Les deux tiers de la surface terrestre et plus de 90 % des limites tectoniques actives connues des plaques où se produisent les mouvements des plaques sont immergées. Cependant, en raison de la difficulté pour surveiller et mesurer les déplacements des fonds marins, les connaissances sur les processus actifs le long des limites des plaques sous-marines et sur les risques naturels associés (tremblements de terre, tsunamis), ou sur les mouvements du sol liés aux activités humaines (pompage pétrolier) sont limitées. Ces déplacements peuvent se produire de façon continue à l'échelle du millimètre ou du centimètre sur plusieurs années (e.g. une faille rampante), ou de manière instantanée à l'échelle du mètre ou de plusieurs mètres (e.g. une faille de rupture).
A terre, ces 20 dernières années ont vu de grands progrès dans notre compréhension des failles, des glissements de terrain et des volcans, grâce aux avancées technologiques pour mesurer avec une haute résolution des déformations du sol. La corrélation optique (e.g. Michel & Avouac, 2002), le radar interférométrique différentiel à ouverture synthétique (DInSAR, e.g., Delacourt et al., 2009), le système de positionnement global différentiel (DGPS, e.g., Segall & Davis, 1997 ; Dzurisin, 2003) fournissent des informations presque directes sur l'énergie de la déformation qui s'accumule le long des parties verrouillées des failles actives et qui peut être libérée par un tremblement de terre important, le mouvement des plaques, l'inflation et la déflation d'un volcan.
La capacité de détecter et de surveiller les structures tectoniquement actives des fonds marins avec une telle résolution reste un véritable défi. Comme les ondes électromagnétiques ne se propagent pas dans l'eau, la transposition des techniques terrestres sous l'eau n'est pas possible. La seule approche consiste à déployer des capteurs sur le fond pouvant communiquer par acoustique avec un navire de surface ou câblés jusqu'au rivage. En outre, ces capteurs doivent résister à des conditions extrêmes (pression, corrosion) et être alimentés sur une longue durée. La maintenance de ces équipements et la récupération des données nécessitent alors des campagnes répétées, ce qui rend l'approche difficile et coûteuse à mettre en oeuvre, en particulier en haute mer.
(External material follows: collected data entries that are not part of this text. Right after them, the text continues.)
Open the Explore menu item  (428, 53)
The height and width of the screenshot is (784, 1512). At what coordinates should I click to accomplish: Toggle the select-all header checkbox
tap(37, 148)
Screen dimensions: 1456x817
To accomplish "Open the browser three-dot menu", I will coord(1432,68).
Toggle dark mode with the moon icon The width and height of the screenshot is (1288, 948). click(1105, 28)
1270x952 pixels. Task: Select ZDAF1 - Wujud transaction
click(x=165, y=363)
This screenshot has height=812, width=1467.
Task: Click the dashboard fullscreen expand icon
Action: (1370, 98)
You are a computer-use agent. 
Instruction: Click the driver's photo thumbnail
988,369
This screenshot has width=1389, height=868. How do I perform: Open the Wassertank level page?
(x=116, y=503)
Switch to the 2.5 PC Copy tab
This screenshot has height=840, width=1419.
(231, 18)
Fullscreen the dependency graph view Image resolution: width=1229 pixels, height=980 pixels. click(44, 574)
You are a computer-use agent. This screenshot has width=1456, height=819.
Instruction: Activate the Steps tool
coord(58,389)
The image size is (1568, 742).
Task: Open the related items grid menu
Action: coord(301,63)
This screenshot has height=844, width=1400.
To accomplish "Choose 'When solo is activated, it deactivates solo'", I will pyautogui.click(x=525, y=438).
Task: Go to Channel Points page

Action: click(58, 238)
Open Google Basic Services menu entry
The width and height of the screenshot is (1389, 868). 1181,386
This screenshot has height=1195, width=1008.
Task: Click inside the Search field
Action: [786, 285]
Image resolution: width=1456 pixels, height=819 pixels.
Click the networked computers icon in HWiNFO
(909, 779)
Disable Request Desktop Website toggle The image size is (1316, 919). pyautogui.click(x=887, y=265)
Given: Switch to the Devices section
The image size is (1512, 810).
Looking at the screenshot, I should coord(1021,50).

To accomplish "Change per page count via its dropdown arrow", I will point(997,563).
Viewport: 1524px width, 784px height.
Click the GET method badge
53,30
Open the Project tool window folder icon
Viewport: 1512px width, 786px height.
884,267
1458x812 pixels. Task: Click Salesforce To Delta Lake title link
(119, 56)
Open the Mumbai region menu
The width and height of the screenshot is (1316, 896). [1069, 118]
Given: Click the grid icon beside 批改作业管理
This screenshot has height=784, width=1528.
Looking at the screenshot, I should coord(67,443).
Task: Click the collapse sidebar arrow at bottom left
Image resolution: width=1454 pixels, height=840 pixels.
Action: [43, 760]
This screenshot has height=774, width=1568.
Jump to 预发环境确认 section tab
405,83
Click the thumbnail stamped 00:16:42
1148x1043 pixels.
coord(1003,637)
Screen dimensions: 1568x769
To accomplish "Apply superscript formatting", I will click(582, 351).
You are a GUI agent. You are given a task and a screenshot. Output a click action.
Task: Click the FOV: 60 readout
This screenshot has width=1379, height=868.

Par conséquent, la surveillance de la déformation des fonds marins est généralement effectuée depuis la terre à l'aide de capteurs terrestres, offrant une faible résolution sur les mouvements des fonds marins éloignés du rivage, ou utilise des capteurs sous-marins câblés, qui nécessitent des infrastructures très coûteuses sur des sites appropriés (e.g. l'observatoire câblé Neptune au large du Canada).
Surmonter ces défis en domaine marin ouvrirait pourtant de nouveaux champs de découvertes et de possibilités pour toute une série d'applications, notamment la géodésie mondiale, les études géodynamiques, l'évaluation des risques naturels et industriels. Le long des failles sismogéniques actives, où les taux de déplacement sont relativement faibles (quelques millimètres à quelques centimètres par an), plusieurs années d'acquisition de données géodésiques seront nécessaires pour caractériser ces déplacements, ce qui démontre l'urgence de commencer ces mesures dans des zones à haut niveau de risque sismique. Par exemple, le risque sismique dans les zones de subduction ou de glissement a souvent été calculé sur la base de la sismicité historique, de la vitesse de déplacement des plaques et de la taille estimée de la zone sismogénique. Aucun de ces paramètres ne fournit d'informations quantitatives sur le couplage des plaques et l'accumulation de contraintes qui provoquent les méga-séismes et aucun d'entre eux ne permet de prévoir les méga-événements de Sumatra en 2004 ou du Japon en 2011.
L'objectif du projet GEODESEA était de tester et d'améliorer des méthodes innovantes de positionnement géodésique absolu marin.